My paintings include hints of two-dimensional icons, stained glass windows, ceremonial objects, carnivalesque paraphernalia, dressmaker pattern pieces, and carefully designed altars. I see the work as functional and as such it may resemble a strange alchemical device, a crude vessel, a protective figure, a fortune teller, a shamanic robe, an asymmetrical mandala…all of which shepherd the process of transformation.  

I am inspired by the decadence of Art Deco; the hope and efficiency of Mid-Century aesthetics; the joining of texture, light and comfort in interior design; the riotous maximalism in haute couture; the rawness of tribal mark making; and the implied doorway to the unseen in esoteric symbology. All of these influences are cradled in deep investigations into color, particularly its role as a visual phenomenon and catalyst for sparking feeling and narrative.

Original Art by Alyson Khan

My early forays into making began in 1996 and included sewing, collage, assemblage, and mixed media—essentially simplified joinings of hard edges of color, shape and texture. Working with humble, found materials, I sewed record bags for local DJs out of upholstery remnants; made collages out of huge pieces of painted vinyl wallpaper; and glued together wood wall sculptures out of off-cuts scavenged from construction sites. My first painting show in 1999 was actually pieces made on large shards of glass from a shattered pastry case and vintage windows—the glass being my first teacher as it allowed for extensive experimentation. My self-taught methodology also reflects my math-mindedness and writing background, as I use an underlying grid structure to anchor the ethereality, and often work with many layers that are edited, re-edited and fine-tuned.

Through an intense spiritual retreat in the Sangre De Cristo Mountains of Colorado in 2005, I learned a way to hold space for healing that ultimately sparked the turning point in my work a decade later. In 2015, when foundational elements of my life were crumbling, the studio became that sacred space and painting became a scaffold for making sense, a ground for practicing acceptance, and a way for transmuting difficult emotions. Now I understand that I work to meld the conceptual, visual, and spiritual influences described above ignited by emotional themes. Union, bridging seemingly impossible parts of our lives, mending our brokenness, and the ways we visit the abyss and emerge from it with treasures are some of the universal motifs I approach.

Original Art by Alyson Khan

How has your relationship with art changed over time?

Over time I have learned to trust more and bring more of my life and self into the work. My earliest pieces from over 20 years ago were very small, simple, and minimal arrangements of shapes. Now I work large scale, go much deeper into the work mentally and emotionally while discovering narrative, as well as use layering, subtraction, masking, and transparency. I also spend a lot more time (at least several weeks) on each piece. Time in the studio has become a serious practice—in a good soul-sustaining way—vs. a fun hobby.  
Where do you find inspiration? What drives your work?

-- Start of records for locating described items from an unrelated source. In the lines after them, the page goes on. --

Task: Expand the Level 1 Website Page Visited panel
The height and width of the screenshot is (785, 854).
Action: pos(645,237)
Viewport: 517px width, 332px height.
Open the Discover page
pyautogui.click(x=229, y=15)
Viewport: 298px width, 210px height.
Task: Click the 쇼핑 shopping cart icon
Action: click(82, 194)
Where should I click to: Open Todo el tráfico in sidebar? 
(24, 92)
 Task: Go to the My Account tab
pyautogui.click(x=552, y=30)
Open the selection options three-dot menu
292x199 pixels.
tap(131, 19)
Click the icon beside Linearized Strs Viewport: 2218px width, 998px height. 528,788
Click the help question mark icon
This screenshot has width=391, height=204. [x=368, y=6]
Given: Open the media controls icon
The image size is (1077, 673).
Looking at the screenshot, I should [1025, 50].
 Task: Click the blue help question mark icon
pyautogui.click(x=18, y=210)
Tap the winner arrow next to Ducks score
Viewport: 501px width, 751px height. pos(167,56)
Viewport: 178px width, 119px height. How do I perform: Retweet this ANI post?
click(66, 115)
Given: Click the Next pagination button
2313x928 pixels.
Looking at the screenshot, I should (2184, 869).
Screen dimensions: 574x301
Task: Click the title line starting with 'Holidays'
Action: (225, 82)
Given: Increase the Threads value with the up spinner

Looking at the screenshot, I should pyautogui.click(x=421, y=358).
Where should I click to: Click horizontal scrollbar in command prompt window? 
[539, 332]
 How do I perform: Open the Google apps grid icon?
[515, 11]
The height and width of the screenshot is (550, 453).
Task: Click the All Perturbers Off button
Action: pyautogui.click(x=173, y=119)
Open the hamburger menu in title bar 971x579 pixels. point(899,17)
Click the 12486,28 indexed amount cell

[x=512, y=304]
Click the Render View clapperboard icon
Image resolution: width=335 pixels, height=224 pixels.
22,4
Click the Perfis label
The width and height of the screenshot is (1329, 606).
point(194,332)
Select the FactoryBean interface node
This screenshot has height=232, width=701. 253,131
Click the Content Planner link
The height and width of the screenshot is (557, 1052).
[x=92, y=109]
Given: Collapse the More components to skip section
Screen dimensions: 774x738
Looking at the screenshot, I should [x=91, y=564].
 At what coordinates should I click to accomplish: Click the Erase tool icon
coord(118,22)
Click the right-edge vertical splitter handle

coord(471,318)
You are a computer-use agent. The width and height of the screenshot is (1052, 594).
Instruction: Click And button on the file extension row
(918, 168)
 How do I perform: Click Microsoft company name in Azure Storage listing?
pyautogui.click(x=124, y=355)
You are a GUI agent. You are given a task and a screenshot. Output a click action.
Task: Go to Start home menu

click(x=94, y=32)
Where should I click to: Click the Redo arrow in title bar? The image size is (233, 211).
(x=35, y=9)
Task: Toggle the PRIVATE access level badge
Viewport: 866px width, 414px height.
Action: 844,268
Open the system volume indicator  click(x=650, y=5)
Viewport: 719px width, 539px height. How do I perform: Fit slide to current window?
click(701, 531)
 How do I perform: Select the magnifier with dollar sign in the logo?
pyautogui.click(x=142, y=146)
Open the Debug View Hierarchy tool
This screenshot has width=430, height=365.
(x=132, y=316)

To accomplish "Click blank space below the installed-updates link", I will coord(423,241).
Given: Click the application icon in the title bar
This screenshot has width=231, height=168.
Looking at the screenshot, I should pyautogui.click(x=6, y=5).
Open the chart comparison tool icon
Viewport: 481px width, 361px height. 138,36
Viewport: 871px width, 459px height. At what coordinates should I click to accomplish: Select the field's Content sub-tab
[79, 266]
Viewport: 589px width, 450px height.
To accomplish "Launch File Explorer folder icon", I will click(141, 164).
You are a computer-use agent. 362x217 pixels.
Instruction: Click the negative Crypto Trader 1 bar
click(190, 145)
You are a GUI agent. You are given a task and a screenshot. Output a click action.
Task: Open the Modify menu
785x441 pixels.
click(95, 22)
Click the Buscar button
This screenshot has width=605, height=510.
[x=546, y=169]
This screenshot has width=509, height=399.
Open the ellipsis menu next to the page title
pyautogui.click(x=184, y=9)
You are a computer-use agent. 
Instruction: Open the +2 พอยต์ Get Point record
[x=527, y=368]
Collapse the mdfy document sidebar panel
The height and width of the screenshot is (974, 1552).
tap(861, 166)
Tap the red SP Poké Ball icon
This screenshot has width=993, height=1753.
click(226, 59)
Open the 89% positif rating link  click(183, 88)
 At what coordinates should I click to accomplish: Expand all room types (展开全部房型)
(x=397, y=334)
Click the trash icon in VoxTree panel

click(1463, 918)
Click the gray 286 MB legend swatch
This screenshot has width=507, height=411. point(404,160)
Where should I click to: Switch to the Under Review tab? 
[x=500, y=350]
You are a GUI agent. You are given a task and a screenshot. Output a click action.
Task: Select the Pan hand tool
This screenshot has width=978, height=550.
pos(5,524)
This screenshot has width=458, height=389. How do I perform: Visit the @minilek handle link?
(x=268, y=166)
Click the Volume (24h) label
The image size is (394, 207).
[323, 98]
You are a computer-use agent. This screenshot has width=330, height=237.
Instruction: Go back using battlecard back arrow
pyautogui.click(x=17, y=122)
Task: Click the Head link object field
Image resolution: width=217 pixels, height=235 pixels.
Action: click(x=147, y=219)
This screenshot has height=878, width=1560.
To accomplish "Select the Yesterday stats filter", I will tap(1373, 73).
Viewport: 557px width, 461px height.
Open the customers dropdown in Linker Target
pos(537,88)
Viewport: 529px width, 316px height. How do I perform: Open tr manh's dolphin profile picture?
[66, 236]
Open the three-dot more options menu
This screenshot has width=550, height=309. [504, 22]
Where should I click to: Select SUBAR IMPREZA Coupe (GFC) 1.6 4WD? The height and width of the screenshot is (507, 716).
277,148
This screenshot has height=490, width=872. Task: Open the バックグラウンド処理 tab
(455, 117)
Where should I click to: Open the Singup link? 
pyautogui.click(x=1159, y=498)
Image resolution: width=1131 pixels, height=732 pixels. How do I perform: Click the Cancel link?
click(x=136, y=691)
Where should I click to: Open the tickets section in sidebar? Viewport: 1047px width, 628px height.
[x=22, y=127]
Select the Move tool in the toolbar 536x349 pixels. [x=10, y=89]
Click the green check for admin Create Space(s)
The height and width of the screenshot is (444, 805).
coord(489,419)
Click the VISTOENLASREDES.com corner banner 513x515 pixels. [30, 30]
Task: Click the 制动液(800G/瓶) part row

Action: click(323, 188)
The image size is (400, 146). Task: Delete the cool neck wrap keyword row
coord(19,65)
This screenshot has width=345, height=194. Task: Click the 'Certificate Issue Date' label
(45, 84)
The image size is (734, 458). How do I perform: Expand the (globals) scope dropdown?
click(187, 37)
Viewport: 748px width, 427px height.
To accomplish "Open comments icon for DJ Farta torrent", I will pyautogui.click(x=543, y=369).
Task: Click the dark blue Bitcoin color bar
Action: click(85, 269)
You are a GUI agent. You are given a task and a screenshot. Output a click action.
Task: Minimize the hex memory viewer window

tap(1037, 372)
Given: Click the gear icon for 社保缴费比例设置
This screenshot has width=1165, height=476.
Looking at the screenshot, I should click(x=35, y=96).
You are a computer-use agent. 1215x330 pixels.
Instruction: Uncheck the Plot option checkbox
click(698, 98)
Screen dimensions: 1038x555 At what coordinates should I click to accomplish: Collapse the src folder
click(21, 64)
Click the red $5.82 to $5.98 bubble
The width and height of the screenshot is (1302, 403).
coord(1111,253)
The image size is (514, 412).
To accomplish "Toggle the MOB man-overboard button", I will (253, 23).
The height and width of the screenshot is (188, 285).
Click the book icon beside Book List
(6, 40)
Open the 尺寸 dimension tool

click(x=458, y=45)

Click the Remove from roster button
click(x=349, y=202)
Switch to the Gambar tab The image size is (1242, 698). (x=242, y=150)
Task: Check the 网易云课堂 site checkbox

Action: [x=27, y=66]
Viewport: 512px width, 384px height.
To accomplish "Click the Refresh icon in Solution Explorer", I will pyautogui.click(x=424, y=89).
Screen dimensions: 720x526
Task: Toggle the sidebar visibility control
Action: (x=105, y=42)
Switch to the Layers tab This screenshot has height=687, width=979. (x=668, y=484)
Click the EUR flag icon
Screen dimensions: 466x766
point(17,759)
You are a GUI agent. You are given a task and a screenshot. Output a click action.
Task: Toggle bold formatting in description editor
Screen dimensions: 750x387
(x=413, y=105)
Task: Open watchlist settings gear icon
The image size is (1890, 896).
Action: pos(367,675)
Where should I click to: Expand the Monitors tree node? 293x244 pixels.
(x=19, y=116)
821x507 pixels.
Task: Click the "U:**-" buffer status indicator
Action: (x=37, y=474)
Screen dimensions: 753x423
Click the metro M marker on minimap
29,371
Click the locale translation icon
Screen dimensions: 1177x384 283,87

I’m inspired by costumes and haute couture, the ideas of how dress connects to the imagination, spirituality, ancestry, and ceremony. I’m also drawn to themes of navigation and wayfinding, as well as fashioning vessels, shelter and altars from broken things. I love quilts and how hard edges make an obvious dialog—the spark of next-to-next—the conversation of the colors and the shapes that make up the overall architecture of a visual story. I love the genius of mid-century design--its elegant response to the needs of the time--and on the opposite end of the spectrum: maximalism and Art Deco—elaborate acts of decoration and expression. I also find a thread in writings by authors such as Annie Dillard, Rainer Maria Rilke, Joseph Campbell, Herman Hesse, Anthony de Mello, and other spiritual seekers.
What is your favorite part of your process?

Hard to pick one. Probably my very favorite part is mixing colors and making translucent layers and experiencing the odd colors that result.  

What is one thing about your art and/or practice that our audience may not know?

One of the most important stages of my work personally is the final writings and deciding on a title. This part of the process is when I am able to fully understand what the work is about and come to know the transformation/revelation that arrives from staying with the uncertainty and all the challenges one might face during the making of a painting.

What does your dream piece/project look like?

To keep painting, especially larger scale and uncover more of the story. I would also love to work with a costume designer to realize some of my pieces in 3-D—to construct the head pieces and costumes through textiles.